*** Block opens ***
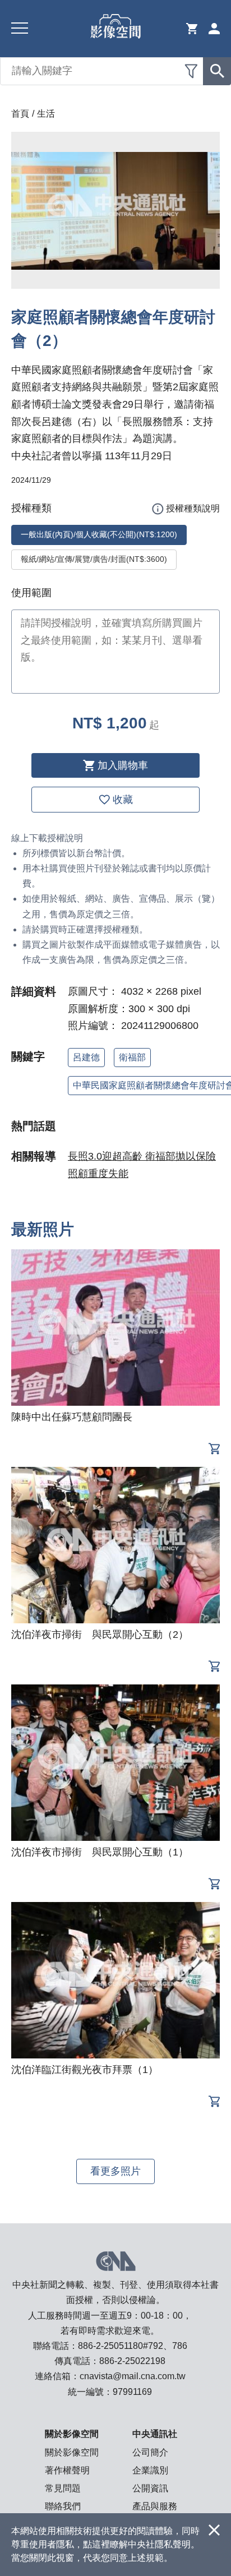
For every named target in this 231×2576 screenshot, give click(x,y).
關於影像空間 (72, 2452)
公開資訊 (150, 2488)
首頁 (20, 113)
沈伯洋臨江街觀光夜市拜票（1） (84, 2069)
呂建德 (86, 1057)
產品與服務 (154, 2506)
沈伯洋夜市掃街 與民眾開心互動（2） (99, 1634)
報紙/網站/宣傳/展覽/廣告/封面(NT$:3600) (94, 559)
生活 (46, 113)
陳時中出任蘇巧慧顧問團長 (71, 1417)
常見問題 (63, 2488)
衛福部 (132, 1057)
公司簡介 (150, 2452)
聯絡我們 (63, 2506)
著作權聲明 (67, 2470)
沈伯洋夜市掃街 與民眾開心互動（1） (99, 1852)
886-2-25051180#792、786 (132, 2346)
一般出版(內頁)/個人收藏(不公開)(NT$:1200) (99, 534)
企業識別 (150, 2470)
*** Block closes ***
→ **Aim of the exercise**: Return the records above in their entirety, word for word, with the pictures removed.

→ **Task answer**:
For every named target in this 231×2576 screenshot, give click(x,y).
關於影像空間 (72, 2452)
公開資訊 (150, 2488)
首頁 (20, 113)
沈伯洋臨江街觀光夜市拜票（1） (84, 2069)
呂建德 (86, 1057)
產品與服務 (154, 2506)
沈伯洋夜市掃街 與民眾開心互動（2） (99, 1634)
報紙/網站/宣傳/展覽/廣告/封面(NT$:3600) (94, 559)
生活 (46, 113)
陳時中出任蘇巧慧顧問團長 (71, 1417)
常見問題 (63, 2488)
衛福部 (132, 1057)
公司簡介 (150, 2452)
聯絡我們 (63, 2506)
著作權聲明 (67, 2470)
沈伯洋夜市掃街 與民眾開心互動（1） (99, 1852)
886-2-25051180#792、786 (132, 2346)
一般出版(內頁)/個人收藏(不公開)(NT$:1200) (99, 534)
企業識別 (150, 2470)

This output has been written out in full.